Genç işsizliğe çözüm yaratabilmek için özellikle de kadınlarımıza yönelik ne yapabiliriz, bunun üzerine çalışma yürütüyoruz. Farklı meslek gruplarında görev yapan kadınlarımız var, onlara yönelik eğitim programları düzenleyeceğiz.
Benzin istasyonlarında çalışan kadınlarımıza yönelik yaygın bir akaryakıt şirketiyle de anlaşma yaptık. İzmir Büyükşehir Belediyesi ile Meslek Fabrikası özelinde çalışmalar yürütüyoruz.
Dolayısıyla bu altyapıyı hazırladık ve başvuruları belediye üzerinden başlattık.
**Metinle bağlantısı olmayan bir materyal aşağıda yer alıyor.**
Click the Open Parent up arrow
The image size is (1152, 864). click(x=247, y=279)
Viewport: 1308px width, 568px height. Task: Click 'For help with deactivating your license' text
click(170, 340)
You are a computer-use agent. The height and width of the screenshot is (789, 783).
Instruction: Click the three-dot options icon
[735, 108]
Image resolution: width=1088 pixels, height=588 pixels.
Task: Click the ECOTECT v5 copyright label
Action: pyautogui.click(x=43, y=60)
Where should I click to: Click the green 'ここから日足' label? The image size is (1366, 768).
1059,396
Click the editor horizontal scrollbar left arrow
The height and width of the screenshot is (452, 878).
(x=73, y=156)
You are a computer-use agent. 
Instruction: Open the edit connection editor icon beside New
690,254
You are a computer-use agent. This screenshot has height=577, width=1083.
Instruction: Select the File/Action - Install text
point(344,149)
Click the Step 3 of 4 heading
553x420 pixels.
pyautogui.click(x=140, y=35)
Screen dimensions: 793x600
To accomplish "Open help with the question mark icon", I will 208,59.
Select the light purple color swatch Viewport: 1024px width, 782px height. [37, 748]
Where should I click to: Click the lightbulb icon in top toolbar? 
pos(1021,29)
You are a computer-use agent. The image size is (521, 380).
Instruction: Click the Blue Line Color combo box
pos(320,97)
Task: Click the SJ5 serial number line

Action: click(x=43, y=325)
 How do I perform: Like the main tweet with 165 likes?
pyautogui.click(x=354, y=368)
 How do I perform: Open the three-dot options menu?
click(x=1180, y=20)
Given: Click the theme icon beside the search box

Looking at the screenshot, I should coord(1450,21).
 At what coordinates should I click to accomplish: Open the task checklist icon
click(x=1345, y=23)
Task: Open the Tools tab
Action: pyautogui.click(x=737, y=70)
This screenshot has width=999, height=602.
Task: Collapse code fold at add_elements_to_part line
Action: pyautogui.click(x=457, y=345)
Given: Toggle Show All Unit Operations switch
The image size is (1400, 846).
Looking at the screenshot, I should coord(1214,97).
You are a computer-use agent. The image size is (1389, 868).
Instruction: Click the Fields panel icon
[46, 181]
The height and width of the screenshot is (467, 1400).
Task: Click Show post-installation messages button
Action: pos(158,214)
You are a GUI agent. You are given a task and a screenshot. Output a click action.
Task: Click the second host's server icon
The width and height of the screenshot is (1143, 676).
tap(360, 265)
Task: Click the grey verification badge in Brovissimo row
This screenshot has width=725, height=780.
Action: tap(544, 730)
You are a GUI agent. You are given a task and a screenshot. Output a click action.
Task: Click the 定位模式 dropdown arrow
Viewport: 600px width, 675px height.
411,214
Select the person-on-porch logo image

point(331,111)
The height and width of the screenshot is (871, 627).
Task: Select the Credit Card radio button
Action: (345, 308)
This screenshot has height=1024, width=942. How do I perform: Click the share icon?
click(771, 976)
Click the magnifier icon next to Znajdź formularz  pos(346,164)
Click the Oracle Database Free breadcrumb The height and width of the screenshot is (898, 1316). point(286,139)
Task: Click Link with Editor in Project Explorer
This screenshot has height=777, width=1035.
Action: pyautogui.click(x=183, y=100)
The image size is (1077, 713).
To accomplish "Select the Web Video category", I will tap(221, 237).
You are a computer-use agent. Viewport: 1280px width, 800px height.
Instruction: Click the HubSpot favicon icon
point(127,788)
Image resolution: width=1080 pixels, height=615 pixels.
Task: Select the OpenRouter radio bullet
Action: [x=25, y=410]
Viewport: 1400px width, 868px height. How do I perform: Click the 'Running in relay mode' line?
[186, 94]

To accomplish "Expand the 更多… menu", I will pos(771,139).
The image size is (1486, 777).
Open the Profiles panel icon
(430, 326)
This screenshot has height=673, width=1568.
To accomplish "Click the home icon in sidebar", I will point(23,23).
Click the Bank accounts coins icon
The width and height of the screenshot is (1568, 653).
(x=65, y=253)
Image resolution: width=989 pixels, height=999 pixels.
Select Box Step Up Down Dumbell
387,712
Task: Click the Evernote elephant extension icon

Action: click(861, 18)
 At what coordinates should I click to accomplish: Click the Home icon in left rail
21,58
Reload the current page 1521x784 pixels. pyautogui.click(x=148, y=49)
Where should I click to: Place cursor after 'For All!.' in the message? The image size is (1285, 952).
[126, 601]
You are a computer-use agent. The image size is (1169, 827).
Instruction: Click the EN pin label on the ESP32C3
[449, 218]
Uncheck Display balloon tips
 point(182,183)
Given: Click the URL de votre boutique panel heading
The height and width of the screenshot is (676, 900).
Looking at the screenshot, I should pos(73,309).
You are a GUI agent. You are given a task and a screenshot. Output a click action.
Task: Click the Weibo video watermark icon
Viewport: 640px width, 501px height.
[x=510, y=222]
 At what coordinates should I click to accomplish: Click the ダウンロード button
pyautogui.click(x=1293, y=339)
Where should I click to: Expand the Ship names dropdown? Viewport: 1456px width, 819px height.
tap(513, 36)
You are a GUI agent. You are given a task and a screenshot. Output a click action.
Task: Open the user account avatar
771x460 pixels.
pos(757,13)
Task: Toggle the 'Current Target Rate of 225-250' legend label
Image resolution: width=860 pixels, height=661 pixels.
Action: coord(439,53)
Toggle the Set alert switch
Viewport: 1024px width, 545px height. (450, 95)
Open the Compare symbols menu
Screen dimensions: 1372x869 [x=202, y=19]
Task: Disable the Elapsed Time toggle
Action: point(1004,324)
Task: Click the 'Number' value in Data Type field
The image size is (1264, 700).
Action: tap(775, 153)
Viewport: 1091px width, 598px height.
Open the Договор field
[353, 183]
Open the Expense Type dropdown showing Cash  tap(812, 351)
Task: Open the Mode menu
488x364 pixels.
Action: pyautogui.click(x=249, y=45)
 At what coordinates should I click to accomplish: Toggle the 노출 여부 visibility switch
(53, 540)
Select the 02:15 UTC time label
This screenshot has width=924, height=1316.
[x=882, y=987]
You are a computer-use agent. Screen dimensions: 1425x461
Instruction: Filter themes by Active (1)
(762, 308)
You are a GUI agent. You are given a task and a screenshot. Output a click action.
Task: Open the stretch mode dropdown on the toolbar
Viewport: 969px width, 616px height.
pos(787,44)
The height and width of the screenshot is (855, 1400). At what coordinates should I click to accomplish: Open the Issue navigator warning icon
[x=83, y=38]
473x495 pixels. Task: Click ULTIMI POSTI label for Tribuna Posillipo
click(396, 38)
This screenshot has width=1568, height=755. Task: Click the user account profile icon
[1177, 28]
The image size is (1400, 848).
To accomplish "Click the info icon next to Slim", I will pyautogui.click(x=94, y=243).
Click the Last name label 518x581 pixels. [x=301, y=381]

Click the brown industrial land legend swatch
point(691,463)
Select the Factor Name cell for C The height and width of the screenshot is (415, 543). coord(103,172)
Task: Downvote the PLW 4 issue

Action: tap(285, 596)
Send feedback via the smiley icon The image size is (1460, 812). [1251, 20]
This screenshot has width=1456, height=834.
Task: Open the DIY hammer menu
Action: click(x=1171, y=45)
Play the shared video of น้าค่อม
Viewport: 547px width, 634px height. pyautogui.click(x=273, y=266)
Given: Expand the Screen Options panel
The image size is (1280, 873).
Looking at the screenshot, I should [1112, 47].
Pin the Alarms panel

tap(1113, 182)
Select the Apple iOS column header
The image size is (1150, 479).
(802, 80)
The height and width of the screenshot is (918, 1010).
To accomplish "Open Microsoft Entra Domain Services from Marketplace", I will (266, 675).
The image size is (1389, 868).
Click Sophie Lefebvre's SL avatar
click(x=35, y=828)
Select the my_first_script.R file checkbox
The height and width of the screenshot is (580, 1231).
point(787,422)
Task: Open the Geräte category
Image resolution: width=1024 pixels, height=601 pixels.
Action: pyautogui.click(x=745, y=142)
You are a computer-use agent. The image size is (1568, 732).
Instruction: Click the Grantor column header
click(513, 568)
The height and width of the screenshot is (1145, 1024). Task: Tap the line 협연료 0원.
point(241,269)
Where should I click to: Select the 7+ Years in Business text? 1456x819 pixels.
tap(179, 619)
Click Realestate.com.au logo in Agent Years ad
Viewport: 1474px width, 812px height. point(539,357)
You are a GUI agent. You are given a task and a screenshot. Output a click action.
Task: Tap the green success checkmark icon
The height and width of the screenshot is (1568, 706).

Talebe bağlı olarak sınıf sayısını ve sınıfta öğrenci sayısını belirleyeceğiz. “Bir kadın değişir, dünya gelişir” diyorum.
Bir başka projemiz Altın İğne… İBB ve Ege Giyim Sanayicileri Derneği (EGSD) partnerimiz durumunda. Rotary Vakfı’nın global fonundan yararlandık ve dikiş makineleri alıp Meslek Fabrikası’na bunları yerleştirdik.
İş hayatına hiç katılmamış ev kadınlarını bu projeye çekmeye çalıştık. Buradaki eğitimler sayesinde aile ekonomisine katkı sağlamış oluyorlar. Bu projenin iki bacağı var. EGSD buradan yetişen kadınlarımızın yarısına istihdam sağlayacağını ifade etti. Geri kalan da dikiş öğreniyor. Bebek kıyafetleri, hijyenik ped gibi… Sekiz haftalık bir kurs programı idi. Yaklaşık 100 başvuru oldu ve ilk mezunlarını verdi.
Projenin diğer bir ayağı Sakin Agora’da İzmir Büyükşehir Belediyesi ile beraber açtığımız yer oldu.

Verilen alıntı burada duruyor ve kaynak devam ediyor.